The Swiss historian Jacob Burckhardt has charged Constantine with nurturing quarrels for the sake of quarreling. It kept the clergy busy. What really mattered for the emperor was not the formula of Nicene or any other formulation of the creed, but to bring together all these controversies under one roof. Nicene instituted the prototype of the ecumenical synod, and as far as Constantine was concerned, he may never have intended the council to become a theological debating ground. What he wanted was administrative unity, one church over one realm under one emperor. That was the trinity he had in mind. For him the crucial issue was not a new creed, but who is pushing the buttons and how to set up an order of appeal in all questions of church policy. Before and after Nicene, Alexandria held top position in the league table of patriarchal seats, followed by Carthage, while Antioch, due to inner dissent, was rapidly losing prestige. The absence of a Roman representative at Nicene was an indication for Rome’s lowly status. So, for no better reason, than that the Metropolitan in Alexandria had decreed it, Emperor Constantine blackballed the assembly into accepting a theological formula of Jesus being “the son, consubstantial and existing as the word of the father from eternity before he was made to incarnate in the flesh.” Most of the participants didn’t understand this nor believed it (Socrates Scholasticus, II: 2, 5, 16), yet the creed flattered the imperial ego! To appreciate the peculiar flavor of “consubstantiality” one should remember that the man presiding over Nicene was still a heathen and initiate of Mithras. His coins proclaimed Constantine as the son of the highest god, the “Deus Sol Invictus.
__________
Exercise:
Answer these questions about the passage on Constantine:
(a) Which historian charged Constantine with nurturing quarrels for the sake of quarreling?
(b) Which patriarchal seat held top position in the league table, and which came second?
(c) Of which god was the man presiding over Nicene an initiate?
__________
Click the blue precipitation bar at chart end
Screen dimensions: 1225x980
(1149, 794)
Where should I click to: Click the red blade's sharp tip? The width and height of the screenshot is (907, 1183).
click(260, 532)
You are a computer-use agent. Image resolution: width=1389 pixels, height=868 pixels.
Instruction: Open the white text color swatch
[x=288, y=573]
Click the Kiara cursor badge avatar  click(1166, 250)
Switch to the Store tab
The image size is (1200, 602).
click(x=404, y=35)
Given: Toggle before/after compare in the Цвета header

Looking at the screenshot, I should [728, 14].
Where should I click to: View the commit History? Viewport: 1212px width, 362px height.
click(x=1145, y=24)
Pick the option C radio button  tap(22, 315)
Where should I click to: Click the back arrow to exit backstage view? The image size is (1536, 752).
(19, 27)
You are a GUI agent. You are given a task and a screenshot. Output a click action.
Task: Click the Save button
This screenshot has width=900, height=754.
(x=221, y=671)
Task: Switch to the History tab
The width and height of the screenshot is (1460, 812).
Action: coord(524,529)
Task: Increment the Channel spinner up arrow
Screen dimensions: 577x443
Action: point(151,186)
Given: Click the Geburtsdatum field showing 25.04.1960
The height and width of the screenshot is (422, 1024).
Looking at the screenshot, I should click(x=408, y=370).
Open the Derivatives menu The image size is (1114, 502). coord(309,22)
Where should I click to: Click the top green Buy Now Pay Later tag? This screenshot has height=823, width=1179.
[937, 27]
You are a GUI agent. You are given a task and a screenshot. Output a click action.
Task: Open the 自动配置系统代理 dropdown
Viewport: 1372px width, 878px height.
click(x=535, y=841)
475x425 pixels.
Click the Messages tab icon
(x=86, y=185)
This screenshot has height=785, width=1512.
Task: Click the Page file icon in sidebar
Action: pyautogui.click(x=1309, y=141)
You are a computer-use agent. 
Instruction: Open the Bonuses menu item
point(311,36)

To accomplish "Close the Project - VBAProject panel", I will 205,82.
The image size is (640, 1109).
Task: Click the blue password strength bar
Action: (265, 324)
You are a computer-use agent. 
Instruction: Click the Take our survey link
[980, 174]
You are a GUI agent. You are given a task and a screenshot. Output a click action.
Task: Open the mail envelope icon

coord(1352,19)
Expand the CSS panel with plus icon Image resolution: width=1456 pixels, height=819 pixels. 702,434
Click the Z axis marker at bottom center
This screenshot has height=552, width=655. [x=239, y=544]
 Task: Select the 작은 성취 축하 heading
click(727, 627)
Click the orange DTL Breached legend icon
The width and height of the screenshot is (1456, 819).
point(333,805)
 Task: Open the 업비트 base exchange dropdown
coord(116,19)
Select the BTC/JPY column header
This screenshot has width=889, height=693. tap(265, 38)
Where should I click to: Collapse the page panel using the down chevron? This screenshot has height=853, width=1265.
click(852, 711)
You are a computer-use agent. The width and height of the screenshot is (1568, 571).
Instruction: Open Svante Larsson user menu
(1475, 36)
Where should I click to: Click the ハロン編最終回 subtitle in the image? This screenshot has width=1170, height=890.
__________
Final result:
(a) The Swiss historian Jacob Burckhardt.
(b) Alexandria held top position, followed by Carthage.
(c) Mithras.